====== Page extract
Kitzmiller, Deputy County Attorneys, Bozeman, Montana
Submitted on Briefs: March 17, 2010
Decided: May 5, 2010
Filed:
__________________________________________
Clerk
Justice James C. Nelson delivered the Opinion of the Court.
¶1 This consolidated appeal is from two criminal prosecutions in the Eighteenth
Judicial District Court, Gallatin County. Bruce Allen Pavey was convicted of criminal
possession of dangerous drugs and issuing a bad check (common scheme). We affirm.
ISSUES
¶2 There are two issues on appeal:
1. Did Pavey reserve his right to appeal the denial of his motion to dismiss on
speedy trial grounds?
2. Did the District Court err in denying Pavey’s request that he be given credit for
time served?
============
Retype the court opinion excerpt above word for word, keeping every line.
====== Extracted material
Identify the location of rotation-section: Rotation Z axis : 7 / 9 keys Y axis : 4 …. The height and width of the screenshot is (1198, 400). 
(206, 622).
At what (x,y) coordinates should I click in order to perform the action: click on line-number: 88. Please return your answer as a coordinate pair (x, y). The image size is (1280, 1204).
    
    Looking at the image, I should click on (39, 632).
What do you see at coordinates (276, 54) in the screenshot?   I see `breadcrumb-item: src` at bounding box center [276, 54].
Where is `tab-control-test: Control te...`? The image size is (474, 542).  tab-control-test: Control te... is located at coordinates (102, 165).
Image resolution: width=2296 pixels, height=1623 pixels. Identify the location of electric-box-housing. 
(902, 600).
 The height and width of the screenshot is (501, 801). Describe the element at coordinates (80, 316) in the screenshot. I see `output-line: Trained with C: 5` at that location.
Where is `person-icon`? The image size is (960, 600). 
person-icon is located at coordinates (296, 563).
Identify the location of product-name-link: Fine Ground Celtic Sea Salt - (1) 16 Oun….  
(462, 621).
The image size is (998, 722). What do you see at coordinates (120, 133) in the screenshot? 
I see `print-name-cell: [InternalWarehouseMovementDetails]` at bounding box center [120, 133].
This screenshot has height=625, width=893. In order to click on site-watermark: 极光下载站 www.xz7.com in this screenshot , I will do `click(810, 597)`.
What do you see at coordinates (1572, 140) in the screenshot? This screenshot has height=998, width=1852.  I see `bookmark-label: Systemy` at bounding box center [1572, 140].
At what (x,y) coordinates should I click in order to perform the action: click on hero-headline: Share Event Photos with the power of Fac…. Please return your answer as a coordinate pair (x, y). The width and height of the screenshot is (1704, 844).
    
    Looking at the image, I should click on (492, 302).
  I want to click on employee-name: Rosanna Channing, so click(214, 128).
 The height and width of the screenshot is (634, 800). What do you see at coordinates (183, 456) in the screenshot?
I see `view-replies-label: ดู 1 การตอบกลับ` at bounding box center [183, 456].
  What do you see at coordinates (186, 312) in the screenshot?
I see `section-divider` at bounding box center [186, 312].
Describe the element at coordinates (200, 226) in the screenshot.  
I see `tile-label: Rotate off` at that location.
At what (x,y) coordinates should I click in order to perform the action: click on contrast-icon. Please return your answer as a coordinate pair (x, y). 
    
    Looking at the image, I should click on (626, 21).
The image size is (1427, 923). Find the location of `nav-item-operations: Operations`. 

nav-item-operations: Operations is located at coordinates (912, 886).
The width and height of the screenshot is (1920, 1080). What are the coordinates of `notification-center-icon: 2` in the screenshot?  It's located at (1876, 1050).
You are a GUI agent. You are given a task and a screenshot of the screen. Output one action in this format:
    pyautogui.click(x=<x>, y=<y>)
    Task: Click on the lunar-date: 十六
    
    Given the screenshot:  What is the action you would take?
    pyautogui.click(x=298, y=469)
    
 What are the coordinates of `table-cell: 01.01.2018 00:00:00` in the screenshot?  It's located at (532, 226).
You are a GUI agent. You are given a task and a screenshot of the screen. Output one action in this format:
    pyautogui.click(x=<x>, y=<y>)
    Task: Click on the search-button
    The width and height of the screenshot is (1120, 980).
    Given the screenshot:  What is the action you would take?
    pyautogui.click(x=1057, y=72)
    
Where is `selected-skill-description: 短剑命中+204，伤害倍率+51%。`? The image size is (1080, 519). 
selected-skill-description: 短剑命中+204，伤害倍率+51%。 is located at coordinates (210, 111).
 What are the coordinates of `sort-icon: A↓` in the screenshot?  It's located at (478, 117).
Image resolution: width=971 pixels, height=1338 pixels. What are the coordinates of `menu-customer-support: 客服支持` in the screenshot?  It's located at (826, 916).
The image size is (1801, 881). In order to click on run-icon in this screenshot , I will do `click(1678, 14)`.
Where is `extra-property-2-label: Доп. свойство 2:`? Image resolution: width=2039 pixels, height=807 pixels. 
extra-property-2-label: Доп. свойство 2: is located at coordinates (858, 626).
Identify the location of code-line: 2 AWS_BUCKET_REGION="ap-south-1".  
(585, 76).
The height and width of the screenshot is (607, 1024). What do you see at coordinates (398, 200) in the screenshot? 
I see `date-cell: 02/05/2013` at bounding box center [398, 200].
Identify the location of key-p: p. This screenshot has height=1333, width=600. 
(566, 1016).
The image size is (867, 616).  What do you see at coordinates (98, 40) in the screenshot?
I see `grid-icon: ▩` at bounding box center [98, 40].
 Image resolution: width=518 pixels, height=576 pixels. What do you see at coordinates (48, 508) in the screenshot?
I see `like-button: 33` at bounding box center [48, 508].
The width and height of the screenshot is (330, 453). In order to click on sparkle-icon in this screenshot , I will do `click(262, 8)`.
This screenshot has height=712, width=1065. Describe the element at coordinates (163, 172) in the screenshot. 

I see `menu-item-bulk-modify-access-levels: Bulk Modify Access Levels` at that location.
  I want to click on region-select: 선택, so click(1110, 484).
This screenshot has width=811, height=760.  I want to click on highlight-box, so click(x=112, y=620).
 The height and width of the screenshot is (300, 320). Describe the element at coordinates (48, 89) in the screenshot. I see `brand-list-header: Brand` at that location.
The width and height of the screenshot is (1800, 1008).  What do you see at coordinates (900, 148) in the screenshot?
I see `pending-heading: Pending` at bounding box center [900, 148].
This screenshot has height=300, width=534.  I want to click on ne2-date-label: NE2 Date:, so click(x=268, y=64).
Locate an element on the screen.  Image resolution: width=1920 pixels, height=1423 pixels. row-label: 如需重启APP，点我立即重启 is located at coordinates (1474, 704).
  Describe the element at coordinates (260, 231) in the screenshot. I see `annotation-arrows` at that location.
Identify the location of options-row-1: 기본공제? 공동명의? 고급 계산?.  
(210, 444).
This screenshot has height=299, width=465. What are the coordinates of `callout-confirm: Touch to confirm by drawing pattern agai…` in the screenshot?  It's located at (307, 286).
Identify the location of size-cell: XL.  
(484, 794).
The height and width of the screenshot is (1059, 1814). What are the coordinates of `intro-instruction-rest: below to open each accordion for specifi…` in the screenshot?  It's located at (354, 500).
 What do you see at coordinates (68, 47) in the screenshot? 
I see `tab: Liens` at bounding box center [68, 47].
============
=== Result ===
Kitzmiller, Deputy County Attorneys, Bozeman, Montana
Submitted on Briefs: March 17, 2010
Decided: May 5, 2010
Filed:
__________________________________________
Clerk
Justice James C. Nelson delivered the Opinion of the Court.
¶1 This consolidated appeal is from two criminal prosecutions in the Eighteenth
Judicial District Court, Gallatin County. Bruce Allen Pavey was convicted of criminal
possession of dangerous drugs and issuing a bad check (common scheme). We affirm.
ISSUES
¶2 There are two issues on appeal:
1. Did Pavey reserve his right to appeal the denial of his motion to dismiss on
speedy trial grounds?
2. Did the District Court err in denying Pavey’s request that he be given credit for
time served?